Re: Response to HTTP2 expresions of interest from Willy Tarreau on 2012-07-14 (ietf-http-wg@w3.org from July to September 2012)

From: Willy Tarreau <w@1wt.eu>
Date: Sat, 14 Jul 2012 07:52:50 +0200
To: Tim Bray <tbray@textuality.com>
Cc: Poul-Henning Kamp <phk@phk.freebsd.dk>, James M Snell <jasnell@gmail.com>, Phillip Hallam-Baker <hallam@gmail.com>, "ietf-http-wg@w3.org Group" <ietf-http-wg@w3.org>
Message-ID: <20120714055250.GN16256@1wt.eu>

On Fri, Jul 13, 2012 at 08:21:03PM -0700, Tim Bray wrote:
> On Fri, Jul 13, 2012 at 11:21 AM, Poul-Henning Kamp <phk@phk.freebsd.dk>wrote:
> 
> 
> > TLS communication today already have an envelope consisting of
> > IP# + TCP port numbers, and unless your adversary is totally
> > incompetent, he also has the DNS lookup that gave you that IP#.
> >
> > QED: Putting the "Host:" in the HTTP envelope does not leak any
> > information your adversary doesn't already have or can guess.
> >
> 
> That?s just not true.  There are lots of ways to get to a particular origin
> server, and I would think that for a malicious person in the middle, the
> Host header would be more interesting than the ostensible IP address.  On
> the other hand, I do understand why a payload-oblivious load balancer would
> need to see that header.  It is simply the case that we have two objectives
> which are apparently in conflict.

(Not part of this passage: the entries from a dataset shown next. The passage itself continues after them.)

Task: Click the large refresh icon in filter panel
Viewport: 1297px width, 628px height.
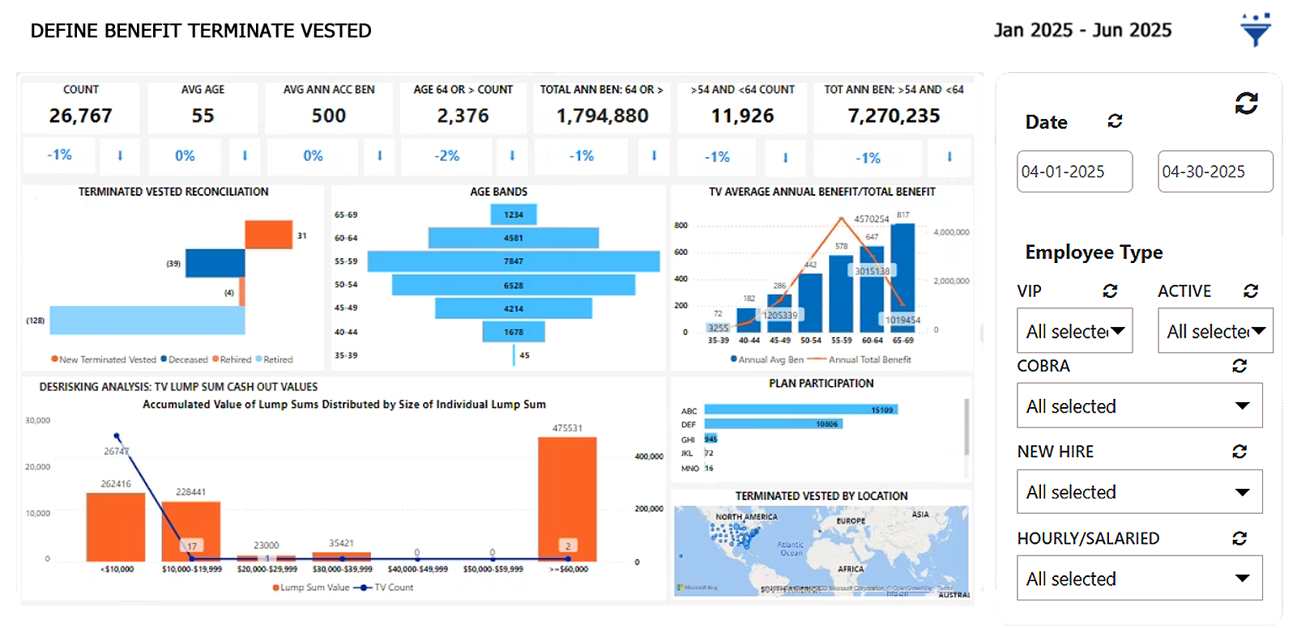Action: 1246,103
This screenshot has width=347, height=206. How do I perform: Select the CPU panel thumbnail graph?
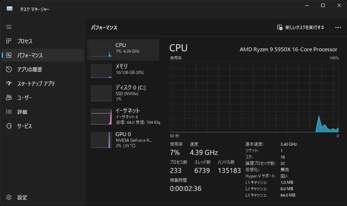(x=101, y=50)
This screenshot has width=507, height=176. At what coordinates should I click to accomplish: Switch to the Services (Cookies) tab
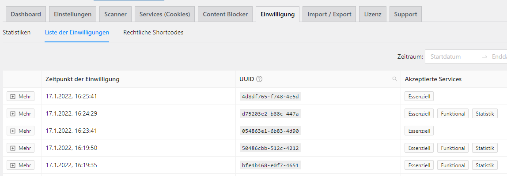165,14
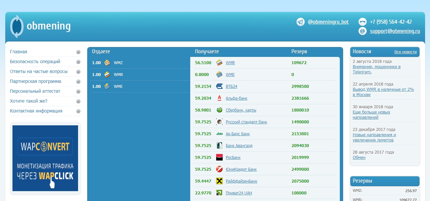Click the Alfa-bank red logo icon
The height and width of the screenshot is (201, 430).
(219, 98)
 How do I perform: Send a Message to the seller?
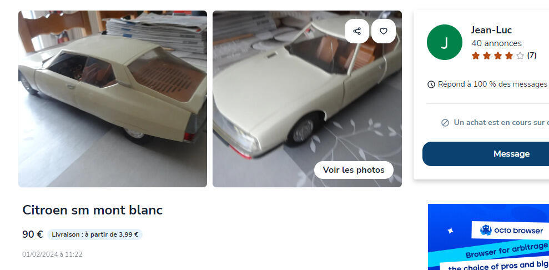pyautogui.click(x=511, y=154)
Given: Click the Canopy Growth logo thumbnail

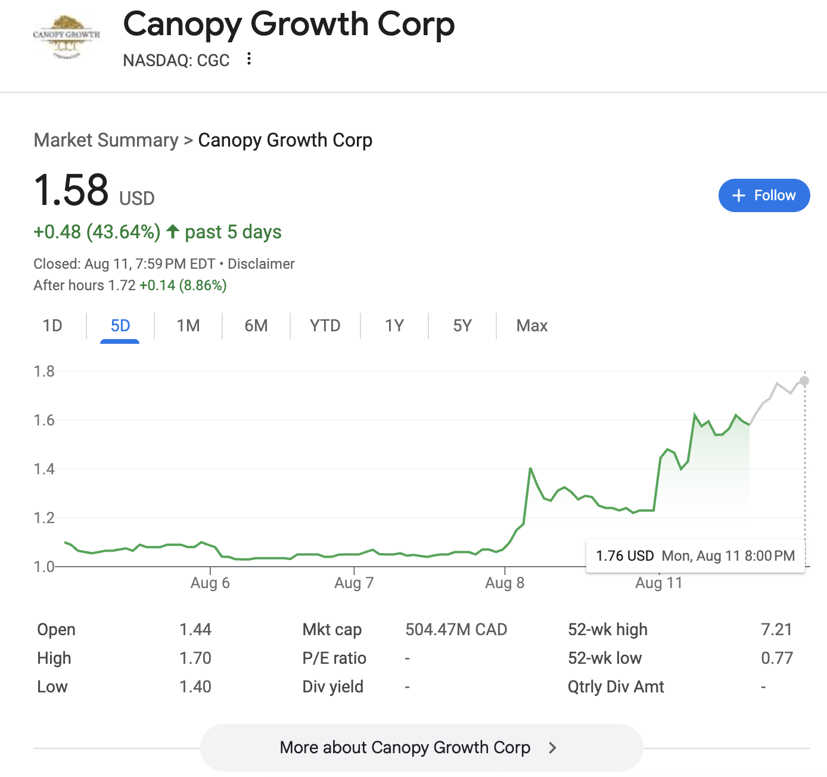Looking at the screenshot, I should (x=67, y=36).
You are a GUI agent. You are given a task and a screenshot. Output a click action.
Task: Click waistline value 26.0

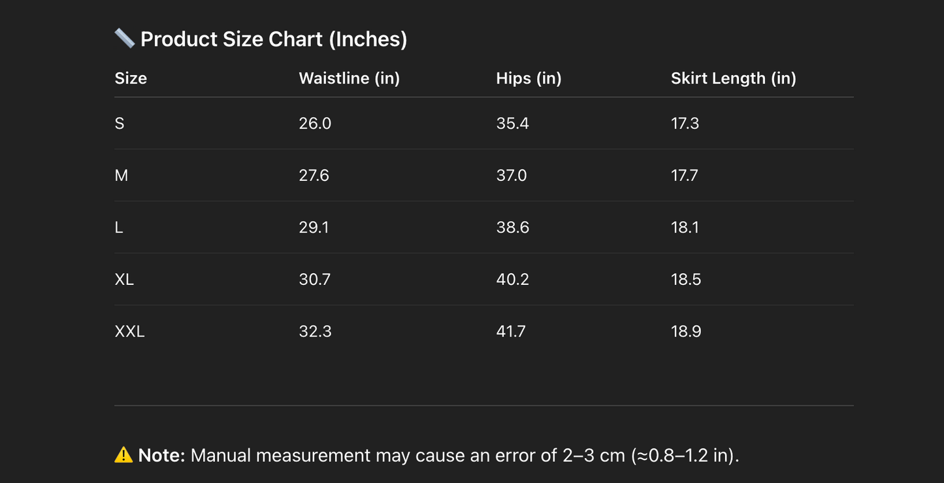pos(315,124)
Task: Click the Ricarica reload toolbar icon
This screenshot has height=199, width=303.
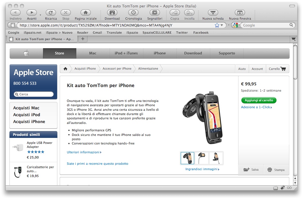Action: 51,13

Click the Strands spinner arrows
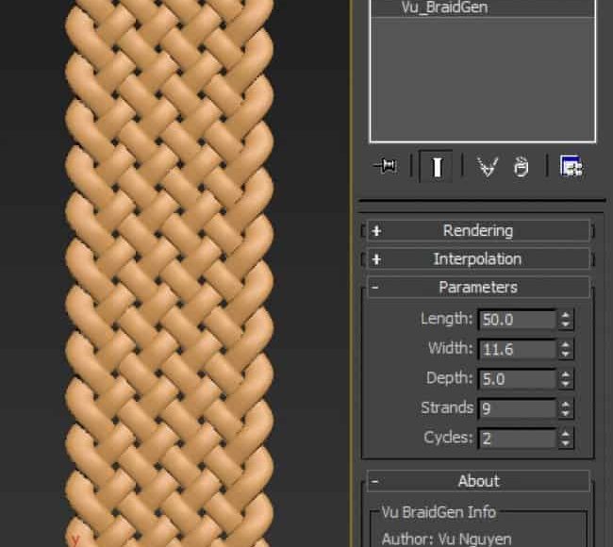[565, 408]
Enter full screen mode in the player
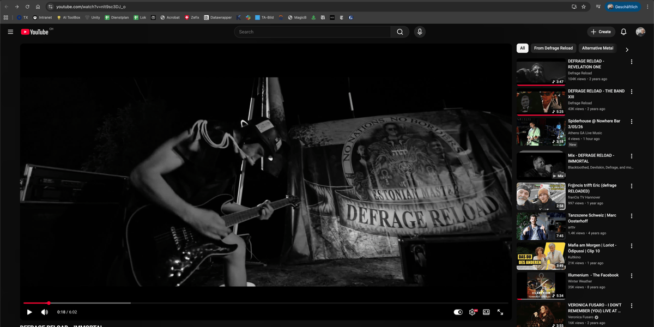This screenshot has width=654, height=327. point(500,312)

No, I don?t have a solution (or even a
> strong opinion, yet, although I?m inclined to err on the side of protecting
> user privacy at the expense of almost all else).  -Tim

Well, TLS offers SNI which also reveals the Host header in clear text, so
your extreme view of privacy doesn't seem to be shared as much wich even
these guys. Also, building a protocol fortress that prevents anyone from
implementing it in real life is an effective way of protecting user privacy
since the user won't have access to anything and thus won't reveal his
intents. Maybe some people would even consider that revealing they have
access to the internet affects their privacy so they need an invisible
connection... At one point a limit must be set, otherwise it becomes
totally non-sense. Host and IP are reasonably interchangeable, are used
for routing the protocol to its destination, and if someone doesn't want
to show what host he's going to, he'd better leave the net. And if even
the TLS guys accept this, then I think this is a much acceptable limit.

Regards,
Willy

Received on Saturday, 14 July 2012 05:53:15 UTC